In order to evaluate the validity of the structural models, all pbds were subjected to WHATCHECK. Table IV lists the Z-score results, with positive numbers reflecting better than average and negative values less than average. Since the OxlT structure was determined using cryo-EM is was not validated. Z-scores of the 2nd generation packing quality which assess the packing environment for the individual residues are positive for the crystal structures with the exception of EmrD. All models display poor packing quality including the GlpT model. Z-scores for the Ramachandran plot appearance and chi-1/chi-2 rotamer normality are comparable between the crystal and modeled structures. The backbone conformation Z-scores from the models are lower, i.e., worse, in general compared to the X-ray structures. Notably, the backbone conformation is quite low for all structures which is typical for membrane protein structures evaluated with WHATCHECK.

Table IV.  WHATCHECK assessment of X-ray and modeled transporter structures. Structure Z-scores, positive is better than average while negative is below average. *Modeled with LacY.

	WHATCHECK Structure Z-scores
X-ray structures	2nd generation packing quality	Ramachandran plot appearance	Chi-1/chi-2 rotamer normality	Backbone conformation
E. coli GlpT	0.7	−2.2	−2.2	−7.6
E. coli LacY	0.3	−4.6	−1.4	−5.9
E. coli EmrD	−3.075	−5.684	−5.323	−17.021
Modeled structures
Human Glut1	−2.016	−0.799	−2.736	−9.461
Human G6PT	−2.081	2.672	−2.459	−7.084
Rat Oct1*	−2.511	−6.094	−3.879	−9.398
Rabbit Oct2	−2.873	−5.115	−0.545	−13.842
S. cerevisiae Pho84	−4.124	−4.475	−2.516	−12.465
E. coli GlpT model*	−2.968	0.916	−2.200	−5.295

One of the caveats for assessing molecular modeling of the above transporters is that no X-ray or EM data has been generated for the protein(s) after modeling was carried out. Obviously, no true assessment on the validity of the models can be made until the identical crystal structure is known for comparison. In addition, programs to check the validity of structures use soluble protein qualities for comparison. As seen above, when a model was generated after the crystal structure is known, the overall backbone is seemingly correct, however key residues and residue sidechains are misplaced. The purpose of structural studies of these transporters, whether via modeling or crystallography, is to understand how they carry out their transport function, substrate specificity and transport regulation. As we have seen from the few crystal structures already solved, in order to understand these issues, the location of specific residues and their side chains is essential.

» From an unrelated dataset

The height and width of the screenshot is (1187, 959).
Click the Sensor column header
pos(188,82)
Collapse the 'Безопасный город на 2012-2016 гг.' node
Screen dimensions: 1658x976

There are additional challenges for modeling eukaryotic proteins using prokaryotic protein structures. Eukaryotic sequences for many homologous proteins tend to be longer and more complex than their prokaryotic orthologs. As a result, the final models may not be as precise as the structural models in areas such as the N- and C-termini, but the overall structural features should hold up to further experimental testing. As more models or structural information for MFS transporters become available, the credibility of using prokaryotic crystal structures to model eukaryotic homologs will be either strengthened or weakened. On the other hand, crystallographic studies of transporters can take years with no guarantee of success of a structure.

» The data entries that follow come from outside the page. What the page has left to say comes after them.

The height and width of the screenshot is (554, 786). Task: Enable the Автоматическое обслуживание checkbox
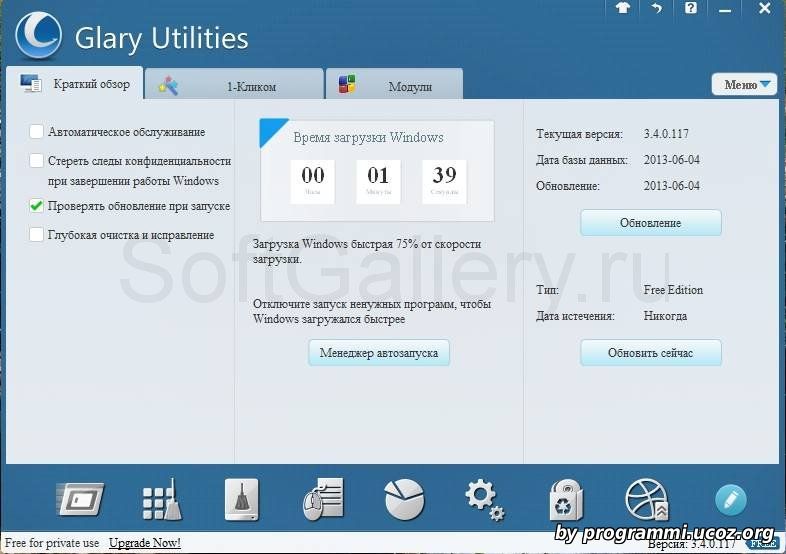tap(37, 132)
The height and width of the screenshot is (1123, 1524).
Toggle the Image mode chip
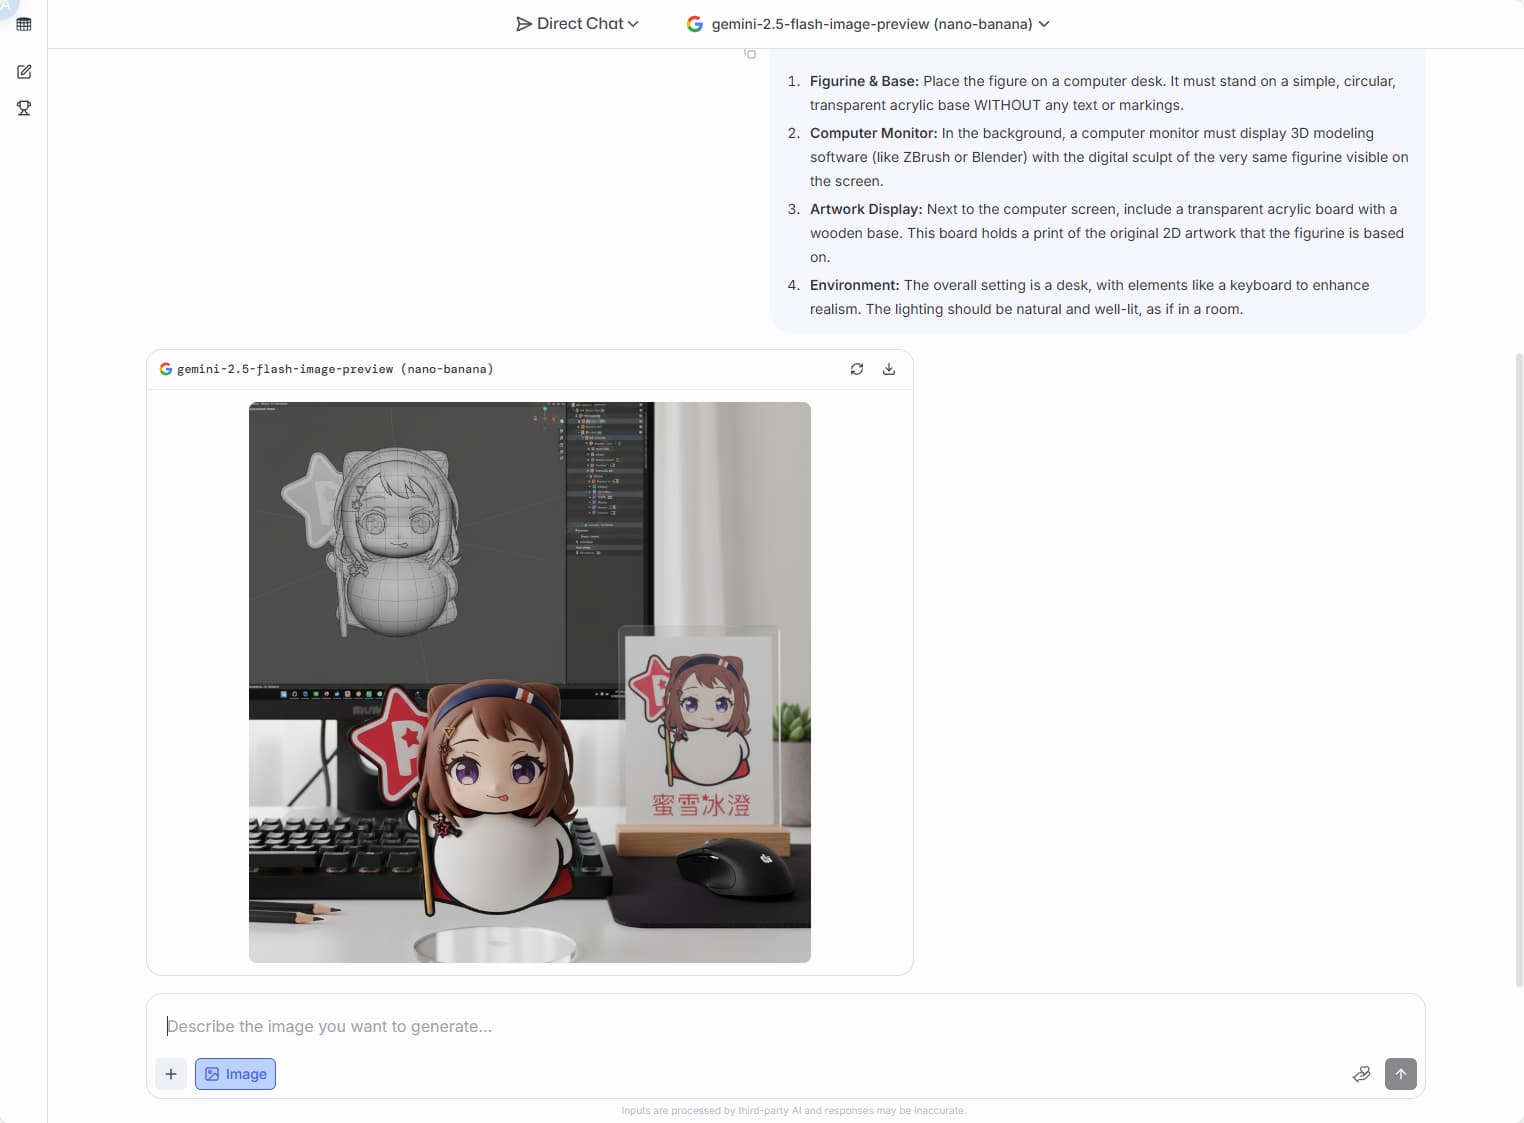[x=235, y=1074]
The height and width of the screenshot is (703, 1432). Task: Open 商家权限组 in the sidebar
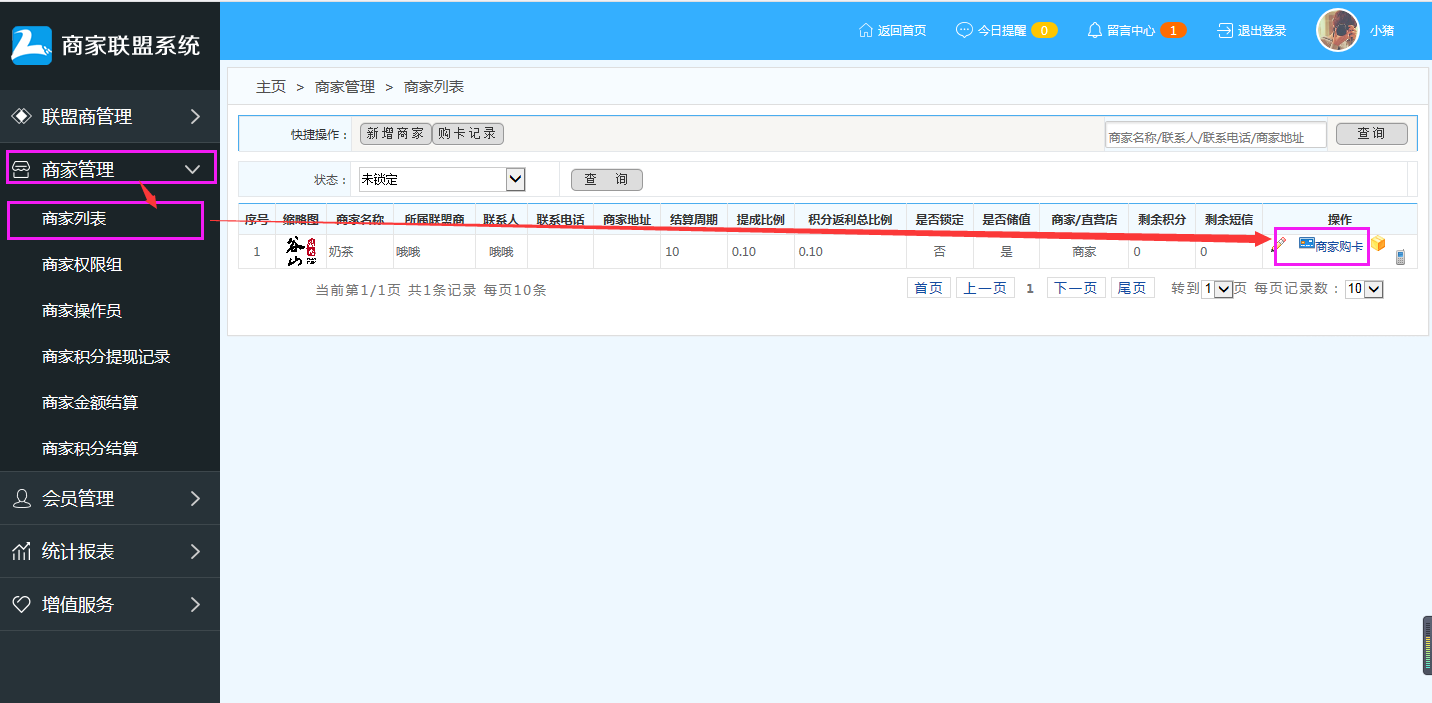coord(82,264)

Modeling provides a means to provide a framework to examine experimental data where no crystal structure exists. Although many programs exist, no one stands out as superior. More importantly, experimental data, including careful sequence alignments, must be used to improve upon the model and assist the experimenter in studying transporter specificity and regulation. This review summarizes five cases of eukaryotic transporter modeling based on prokaryotic structures and hopefully provides inspiration for more structural models in the future.

Acknowledgements

I would like to thank the following for graciously making the coordinates of the following proteins available: Dr S. Subramaniam for OxlT, Dr D. N. Wang for human G6PT, Dr H. Koepsell for rat OCT1, Dr S. H. Wright for rabbit OCT2 and Drs B.L. Persson and J.O. Lagerstedt for Pho84. M. J. Lemieux is supported by fellowship scholarships from CHIR, CIHR strategic training program for membrane proteins and cardiovascular disease, and Alberta Heritage Foundation for Medical Research.